If I was being honest with myself, I knew I didn’t need to give Noah the sofa. But something in me wanted to be close to Nicholas, if only so I could feel his warmth emanating across the narrow space between us.
Over a week had passed now since I had ended our romantic relationship, and there was hardly a moment that I didn’t think about it. I couldn’t help it. No matter how hard I tried not to, I just kept replaying that night in the shed with him as if I could relive it all over again.
I missed him. I missed the brief connection we had shared.
And most of all, I missed the warm way he used to look at me.
Nicholas wasn’t cruel to me now. He still treated me like his friend, his partner. But there was an ice wall between us, one that I could see through but was bitterly cold when I put my hand up to it.
And I feared that, although I had been the one to let it form, Nicholas was the one now who kept it cold.
But then, suddenly, he spoke.
“Thank you for the meal. I haven’t eaten that well since my mother passed.”
I blinked, taken aback by the sudden confession. When I turned my head, though, he was still staring at the ceiling with his hands behind his head.
“It was nothing,” I said quietly.
“It wasn’t nothing.”
I didn’t know what to say to that, but somehow, his words warmed my heart just a little.

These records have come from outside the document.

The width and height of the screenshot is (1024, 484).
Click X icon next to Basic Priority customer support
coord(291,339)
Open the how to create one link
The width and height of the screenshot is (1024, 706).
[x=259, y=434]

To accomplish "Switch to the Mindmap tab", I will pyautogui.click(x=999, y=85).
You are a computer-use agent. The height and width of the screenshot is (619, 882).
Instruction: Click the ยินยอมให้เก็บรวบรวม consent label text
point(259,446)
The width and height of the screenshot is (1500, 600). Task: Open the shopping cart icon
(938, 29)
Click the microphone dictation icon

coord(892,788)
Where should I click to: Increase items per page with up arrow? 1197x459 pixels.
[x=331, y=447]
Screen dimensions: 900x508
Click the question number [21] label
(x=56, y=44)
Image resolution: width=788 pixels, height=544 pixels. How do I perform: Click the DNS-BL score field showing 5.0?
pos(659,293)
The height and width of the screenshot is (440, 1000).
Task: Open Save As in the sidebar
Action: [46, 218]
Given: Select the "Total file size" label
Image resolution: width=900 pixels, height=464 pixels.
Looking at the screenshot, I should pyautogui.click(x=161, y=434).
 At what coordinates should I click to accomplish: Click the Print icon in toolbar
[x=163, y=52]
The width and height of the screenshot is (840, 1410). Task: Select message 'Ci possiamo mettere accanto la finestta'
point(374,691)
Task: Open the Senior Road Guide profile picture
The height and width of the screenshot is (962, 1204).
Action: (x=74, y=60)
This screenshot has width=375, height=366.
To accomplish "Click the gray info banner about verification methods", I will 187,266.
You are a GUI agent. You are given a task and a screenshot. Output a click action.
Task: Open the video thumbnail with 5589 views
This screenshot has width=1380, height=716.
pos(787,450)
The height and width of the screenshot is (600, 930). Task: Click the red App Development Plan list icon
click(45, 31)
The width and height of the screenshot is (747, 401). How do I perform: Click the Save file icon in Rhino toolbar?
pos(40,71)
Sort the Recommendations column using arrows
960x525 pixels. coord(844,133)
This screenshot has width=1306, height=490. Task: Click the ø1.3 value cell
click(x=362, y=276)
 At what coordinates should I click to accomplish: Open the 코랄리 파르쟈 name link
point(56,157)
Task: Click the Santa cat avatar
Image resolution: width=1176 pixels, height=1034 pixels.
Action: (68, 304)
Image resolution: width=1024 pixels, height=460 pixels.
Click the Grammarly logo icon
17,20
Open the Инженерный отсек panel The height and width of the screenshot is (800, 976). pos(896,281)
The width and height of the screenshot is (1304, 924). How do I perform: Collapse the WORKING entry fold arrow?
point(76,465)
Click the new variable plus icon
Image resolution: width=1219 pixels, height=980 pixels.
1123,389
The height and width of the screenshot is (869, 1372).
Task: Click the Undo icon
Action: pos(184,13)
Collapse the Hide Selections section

We went to sleep after that, no more words between us. I figured that was the end of his tenderness, that he was just thanking me for a good meal, that maybe the wine we’d had had gotten to his head a little.
And yet, just as I began to drift off, I felt him begin to move.
It started off small—his hand moving slightly closer to mine, his pinky brushing against my wrist. And then, just as sleep claimed me, I could have sworn I felt Nicholas’s body shift ever so slightly closer.